Reference database build#
The reference build is an offline, reproducible process (arda build-db). It
is only needed to regenerate database/vdj/<organism>/; normal annotation uses
the committed references.
Pipeline#
Download the IMGT/V-QUEST germline reference directory.
Ungap each gene file with IgBLAST’s
edit_imgt_file.pl.Enumerate deduplicated in-frame V·J scaffolds. The D segment is not enumerated — it only affects the CDR3 interior, which is query-specific at runtime — but VDJ loci get a short frame-neutral N spacer where D would sit.
Annotate the scaffolds with
igblastn -outfmt 19(AIRR) and extract the FR/CDR coordinates with polars.Translate each scaffold and derive protein markup.

Provided information:
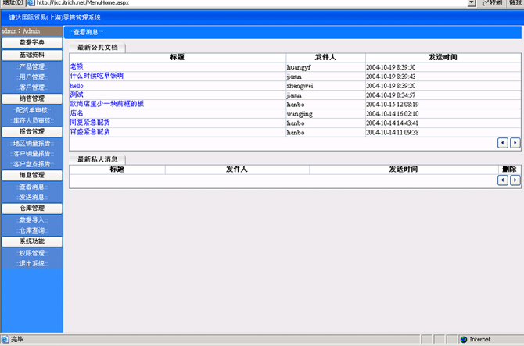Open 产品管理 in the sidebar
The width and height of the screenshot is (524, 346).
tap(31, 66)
==
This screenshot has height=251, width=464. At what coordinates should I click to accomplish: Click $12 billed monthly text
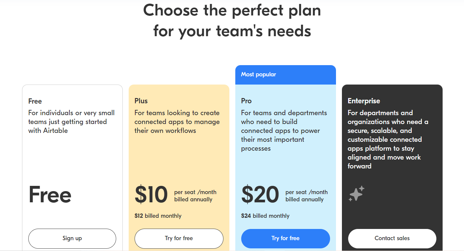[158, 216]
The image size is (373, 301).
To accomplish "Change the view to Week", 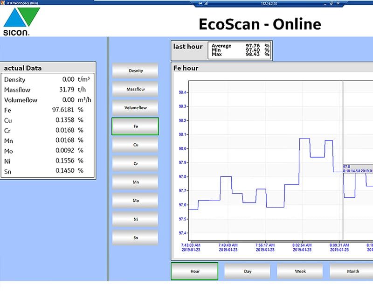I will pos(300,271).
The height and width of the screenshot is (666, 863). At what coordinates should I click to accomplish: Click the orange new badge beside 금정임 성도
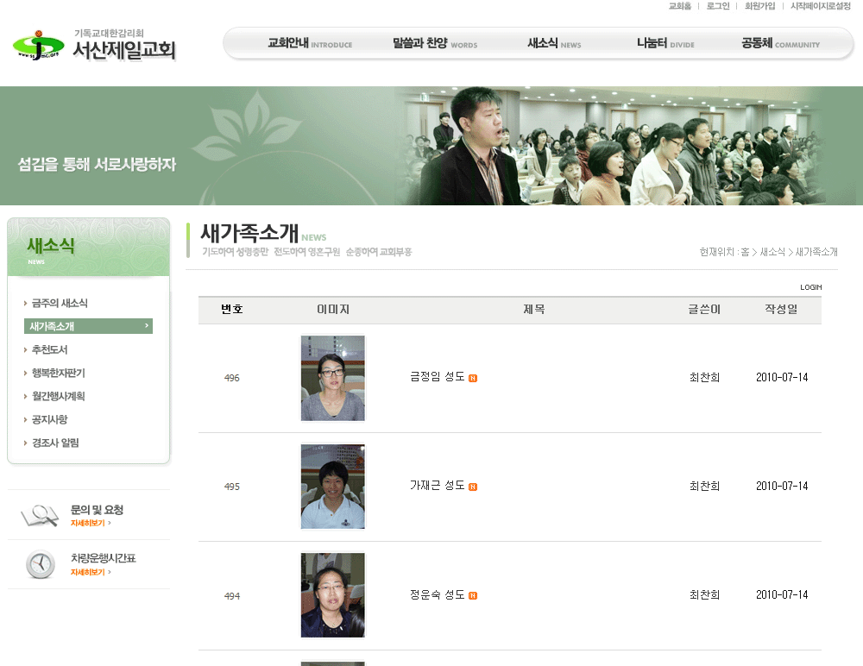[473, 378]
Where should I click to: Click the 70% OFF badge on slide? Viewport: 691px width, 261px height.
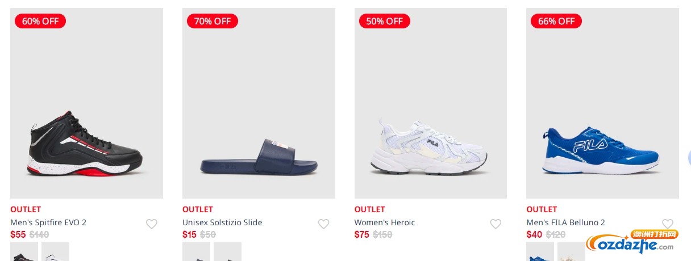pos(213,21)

Problem to work on:
Carry on the reference database build page from its last sentence, "Translate each scaffold and derive protein markup."

Answer for this exercise:
Outputs (per organism)#
alleles.fasta/alleles.aa.fasta— scaffold nucleotide / protein seqs.markup.tsv/markup.aa.tsv— region coordinates + sequences.combinations.tsv— scaffold → contributing (V, J) allele pairs.build.log— per-locus counts and dropped/incomplete summaries.
Reading frames#
V germline is normalized to its coding frame by stop-free frame detection (the
IMGT “codon start” header field is unreliable for 5’-partial alleles). The J
coding frame comes from the IgBLAST auxiliary file; junction N-padding keeps the
J frame aligned to V so the conserved FR4 [FW]GXG motif translates correctly.